In another large cross-sectional study, Dr. Silverberg found that adults with atopic dermatitis had significantly higher odds of a history of acute MI, coronary artery disease, heart failure, and stroke (Allergy. 2015 Oct;70[10]:1300-8).
Dr. Eichenfield said that while he would like to see these hot-off-the-presses 2015-2016 findings on nonatopic comorbidities backed up by confirmatory studies in other populations, the evidence is stronger for an association between pediatric atopic dermatitis and several mental health disorders. The initial reports came mainly from Europe, but were then supported by a large study by Dr. Eric L. Simpson and coinvestigators at Oregon Health and Science University, Portland.
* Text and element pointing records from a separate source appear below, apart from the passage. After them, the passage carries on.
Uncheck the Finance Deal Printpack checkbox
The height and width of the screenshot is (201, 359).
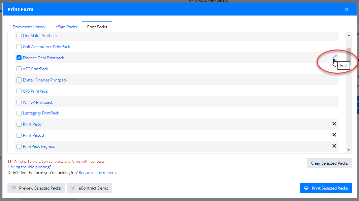[19, 58]
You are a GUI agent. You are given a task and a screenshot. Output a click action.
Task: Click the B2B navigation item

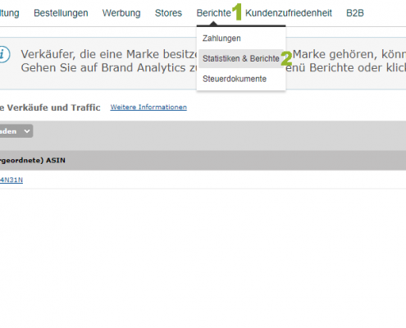tap(355, 13)
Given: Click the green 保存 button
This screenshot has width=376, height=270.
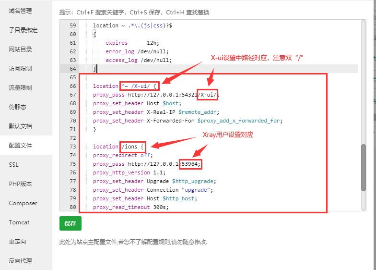Looking at the screenshot, I should [71, 223].
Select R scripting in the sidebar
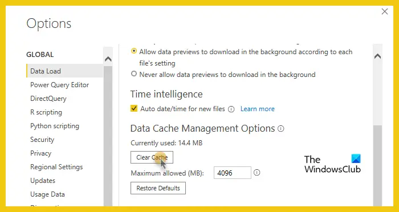This screenshot has height=212, width=399. (46, 112)
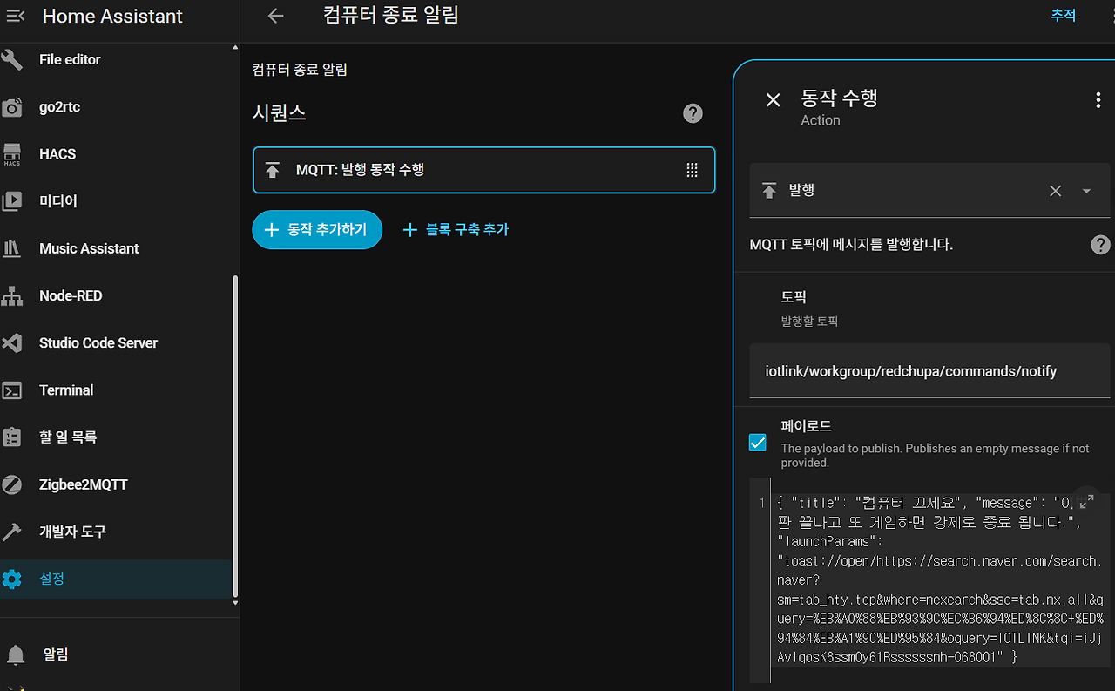Collapse the Home Assistant sidebar menu

16,16
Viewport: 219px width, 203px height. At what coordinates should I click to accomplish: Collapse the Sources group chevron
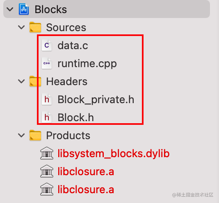point(21,27)
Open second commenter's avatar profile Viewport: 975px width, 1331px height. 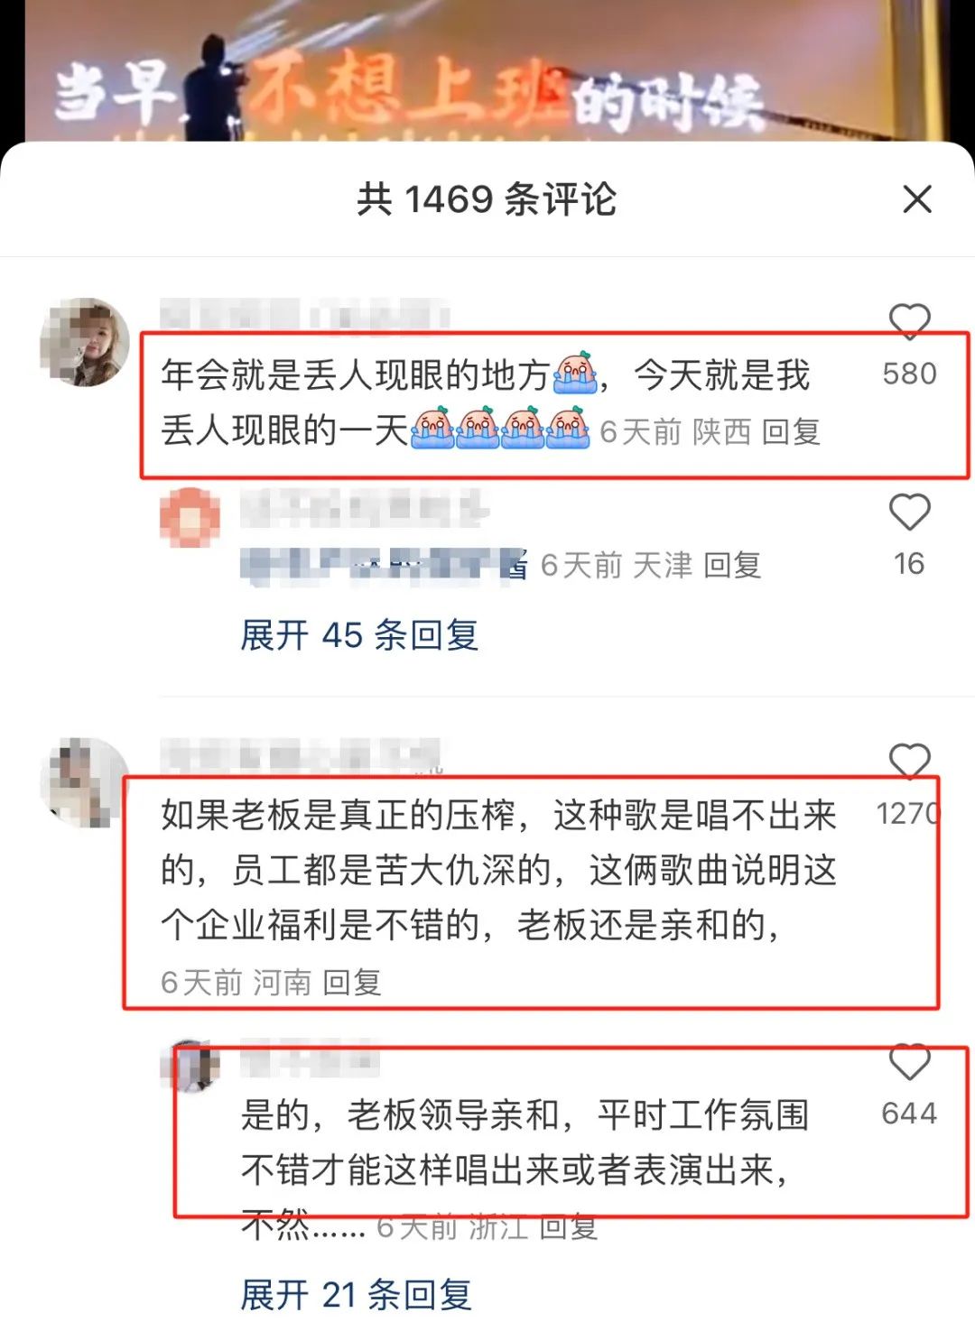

In their analysis of data on nearly 93,000 noninstitutionalized children and adolescents included in the 2007 National Survey of Children’s Health, the investigators found after controlling for potential confounders that atopic dermatitis was associated with a 1.87-fold increased risk of having attention-deficit/hyperactivity disorder, a 3-fold increased risk of diagnosed autism, an adjusted 1.81-fold increase in depression, and 1.87-fold increased odds of conduct disorder. The Oregon group found a clear dose-dependent relationship between the reported severity of the skin disease and the likelihood of those mental health disorders (J Allergy Clin Immunol. 2013 Feb;131[2]:428-33).
The hope is that emerging strategies to prevent atopic dermatitis or aggressively treat it early on will reduce the risk of many of these comorbid conditions, Dr. Eichenfield said.
SDEF and this news organization are owned by the same parent company.